▶ [Task to complete] Copy the lines below that contain "agent".

▶ [Entries provided]

┄┄┄┄┄┄┄┄┄┄┄┄┄┄┄┄┄┄┄┄

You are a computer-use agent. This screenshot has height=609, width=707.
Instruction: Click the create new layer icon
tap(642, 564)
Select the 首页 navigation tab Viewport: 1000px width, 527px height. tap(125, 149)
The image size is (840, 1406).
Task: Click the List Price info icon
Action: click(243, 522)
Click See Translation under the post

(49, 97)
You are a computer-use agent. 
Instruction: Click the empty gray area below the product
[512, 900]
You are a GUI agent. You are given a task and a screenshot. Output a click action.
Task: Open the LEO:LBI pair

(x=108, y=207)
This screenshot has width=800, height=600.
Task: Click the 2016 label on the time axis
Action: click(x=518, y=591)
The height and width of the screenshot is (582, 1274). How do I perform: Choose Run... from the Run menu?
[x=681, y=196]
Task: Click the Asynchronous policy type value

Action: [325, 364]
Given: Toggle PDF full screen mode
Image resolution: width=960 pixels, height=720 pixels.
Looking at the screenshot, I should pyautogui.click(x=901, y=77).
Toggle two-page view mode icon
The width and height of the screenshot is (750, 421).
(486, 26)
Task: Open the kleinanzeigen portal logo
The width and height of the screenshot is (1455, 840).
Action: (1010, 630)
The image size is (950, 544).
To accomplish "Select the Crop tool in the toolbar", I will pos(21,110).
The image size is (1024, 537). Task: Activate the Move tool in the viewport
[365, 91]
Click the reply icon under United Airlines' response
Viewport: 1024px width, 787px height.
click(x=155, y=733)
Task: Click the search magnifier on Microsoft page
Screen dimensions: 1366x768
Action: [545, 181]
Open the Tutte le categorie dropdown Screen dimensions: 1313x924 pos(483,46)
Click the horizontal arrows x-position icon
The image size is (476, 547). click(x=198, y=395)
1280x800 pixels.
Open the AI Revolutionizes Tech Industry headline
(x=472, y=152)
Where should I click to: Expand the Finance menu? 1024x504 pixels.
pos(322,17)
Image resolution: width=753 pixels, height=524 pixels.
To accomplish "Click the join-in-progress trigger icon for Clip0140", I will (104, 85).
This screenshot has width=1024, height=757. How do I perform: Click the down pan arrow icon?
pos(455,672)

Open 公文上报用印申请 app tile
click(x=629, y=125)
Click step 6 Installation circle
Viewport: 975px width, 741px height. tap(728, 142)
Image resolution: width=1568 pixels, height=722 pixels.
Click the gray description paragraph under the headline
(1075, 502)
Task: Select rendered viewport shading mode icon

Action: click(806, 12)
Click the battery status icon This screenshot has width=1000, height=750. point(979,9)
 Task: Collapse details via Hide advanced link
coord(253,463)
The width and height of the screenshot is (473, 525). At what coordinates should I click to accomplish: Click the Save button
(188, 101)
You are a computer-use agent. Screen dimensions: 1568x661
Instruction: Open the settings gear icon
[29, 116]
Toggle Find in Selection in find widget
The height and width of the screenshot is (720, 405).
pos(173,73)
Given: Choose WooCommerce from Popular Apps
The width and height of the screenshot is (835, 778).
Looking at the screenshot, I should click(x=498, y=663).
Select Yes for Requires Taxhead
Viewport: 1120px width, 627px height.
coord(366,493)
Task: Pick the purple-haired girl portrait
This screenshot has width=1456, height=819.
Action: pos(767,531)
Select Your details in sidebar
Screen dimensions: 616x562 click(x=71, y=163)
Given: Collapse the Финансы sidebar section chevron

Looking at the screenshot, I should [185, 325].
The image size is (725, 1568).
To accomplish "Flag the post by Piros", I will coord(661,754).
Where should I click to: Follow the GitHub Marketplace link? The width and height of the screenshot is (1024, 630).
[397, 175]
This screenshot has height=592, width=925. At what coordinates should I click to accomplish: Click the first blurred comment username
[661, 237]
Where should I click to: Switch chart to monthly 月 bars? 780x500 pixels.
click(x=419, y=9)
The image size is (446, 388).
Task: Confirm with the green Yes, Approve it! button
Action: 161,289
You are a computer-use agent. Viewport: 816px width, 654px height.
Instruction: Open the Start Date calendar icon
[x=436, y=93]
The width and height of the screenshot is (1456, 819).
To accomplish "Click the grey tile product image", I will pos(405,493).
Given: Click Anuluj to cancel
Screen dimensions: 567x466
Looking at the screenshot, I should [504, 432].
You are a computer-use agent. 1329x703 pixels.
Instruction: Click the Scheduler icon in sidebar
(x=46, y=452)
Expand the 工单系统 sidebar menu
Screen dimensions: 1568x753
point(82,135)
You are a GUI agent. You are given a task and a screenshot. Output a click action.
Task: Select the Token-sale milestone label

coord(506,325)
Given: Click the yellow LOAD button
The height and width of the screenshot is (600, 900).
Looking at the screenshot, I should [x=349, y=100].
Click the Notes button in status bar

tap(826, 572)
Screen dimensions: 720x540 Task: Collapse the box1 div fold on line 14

┄┄┄┄┄┄┄┄┄┄┄┄┄┄┄┄┄┄┄┄

▶ [Answer to this problem]
You are a computer-use agent. This screenshot has height=609, width=707.
You are a computer-use agent. 
You are a GUI agent. You are given a task and a screenshot. Output a click action.
You are a computer-use agent. Screen dimensions: 1568x661
You are a computer-use agent. Viewport: 816px width, 654px height.
You are a computer-use agent. 1329x703 pixels.
You are a GUI agent. You are given a task and a screenshot. Output a click action.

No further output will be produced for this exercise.